The American Distilling Institute (ADI), is the major trade association for the craft / micro distillery industry in the United States representing over 2000 licensed craft distilleries operating in the United States.

History 
The American Distilling Institute was the United States' first association for the craft distillery industry since prohibition. It was founded in 2003 when there were only ~60 distilleries as state regulations in the United States eased and began to allow small distilleries to operate again. Prior to prohibition there were over 2000 local distilleries. However, after prohibition was lifted, careful management of government regulation (the three tier system) by the largest distilleries and wholesalers to minimize competition blocked most distilleries from reopening.

Membership 
ADI's membership comprises mainly small and mid-sized distilleries.

Annual conference 
The first conference was held in 2004 at St. George Distillery in Alameda, CA.

Craft spirits judging 
The American Distilling Institute has held its annual Judging of Craft Spirits since 2007 and is the oldest and largest craft spirits competition. Distillers from all over the world submit entries which are blind tasted and evaluated by experts in the Spirits industry. All entries are scored and feedback is provided on all entries. ADI Judging results are announced at the annual Awards Gala.

Craft spirits awards 
Distillers compete for medals at the ADI Judging, and the recipients of medals are announced at the annual Gala. The Gala concludes with the announcement of the Distillery of the Year Award called "Bubble Cap" award (a reference to a distilling device called a bubble cap).

Awards:

Best of Category

Best of Class

Excellence in Packaging Awards: awarded to a gold medal bottle

Bronze, Silver, Gold and Double Gold Medals

Bubble Cap Awards: Awarded to Distillery of the Year

2020 Bubble Cap Award 
 Distillery of the Year – Spirit Works Distillery

2019 Bubble Cap Award 
 Distillery of the Year – Golden Moon Distillery

2018 Bubble Cap Awards 
 Distillery of the Year – Copperworks Distilling, Founders Micah Nutt and Jason Parker.

== Jobs ==
**A.** In the American Distilling Institute article, where was the first annual conference held?
**B.** Tally the lines in the records that contain the string "perform". Reply with the number only.

== Entries ==
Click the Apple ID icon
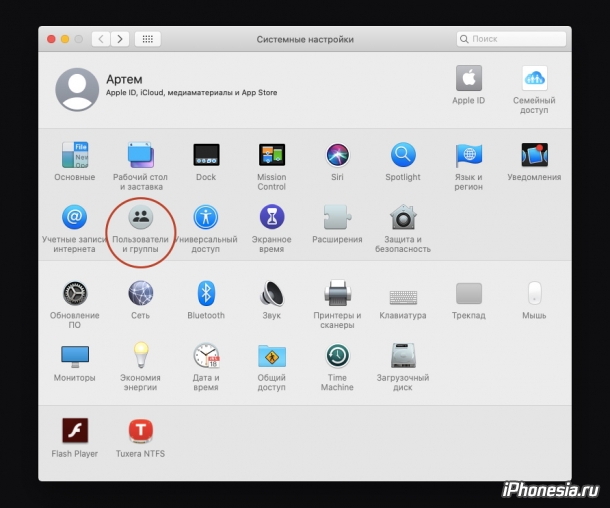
==
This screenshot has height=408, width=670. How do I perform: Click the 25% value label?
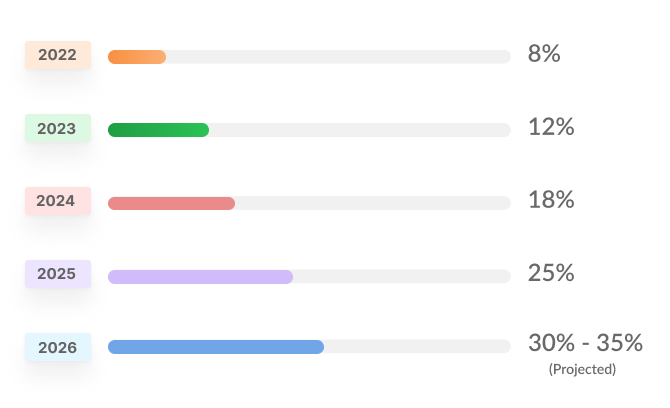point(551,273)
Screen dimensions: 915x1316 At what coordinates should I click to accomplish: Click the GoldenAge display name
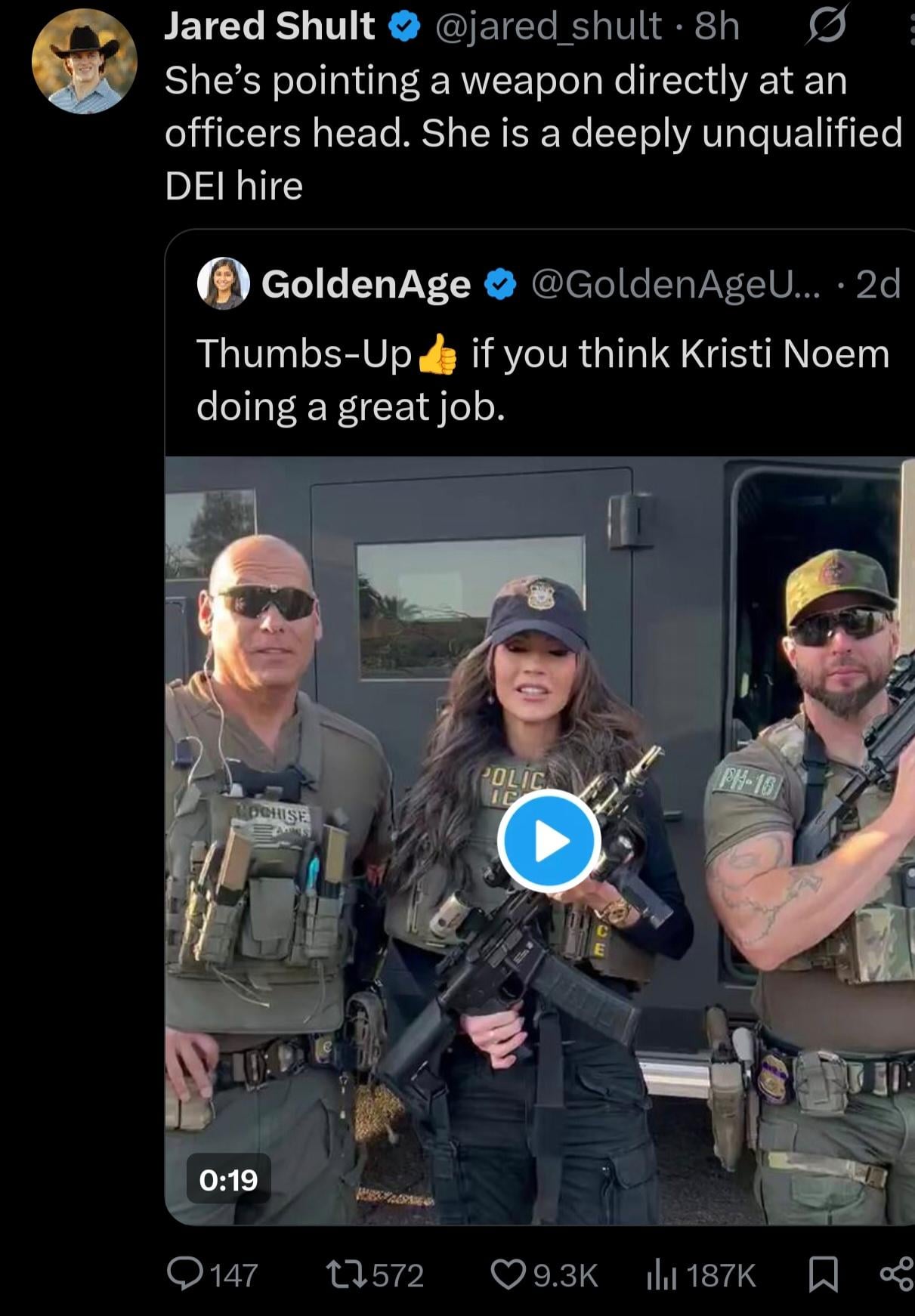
--
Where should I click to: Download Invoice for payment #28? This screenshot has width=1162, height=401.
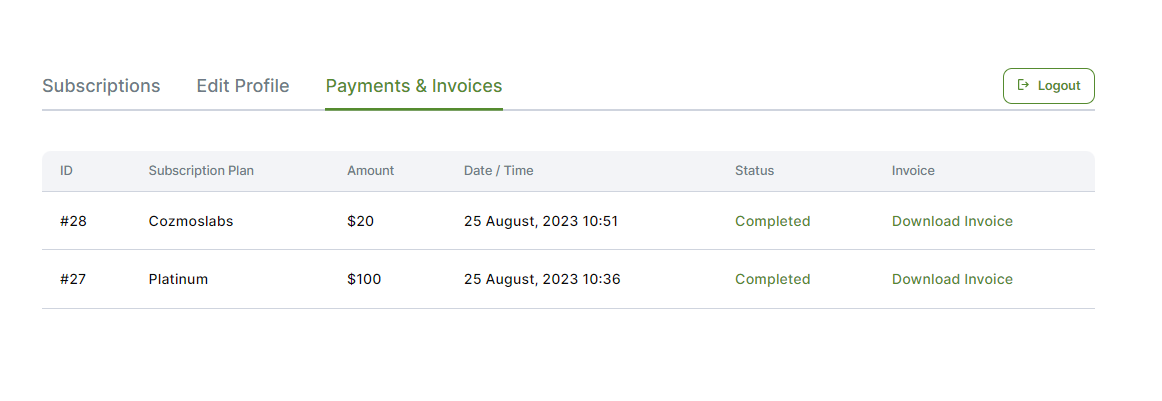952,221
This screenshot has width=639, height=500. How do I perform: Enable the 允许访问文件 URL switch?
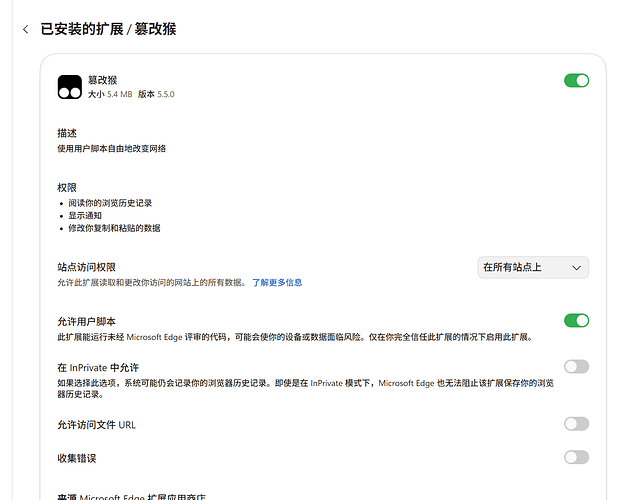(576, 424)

== Responses to the exercise ==
**A.** At St. George Distillery in Alameda, CA.

**B.** 2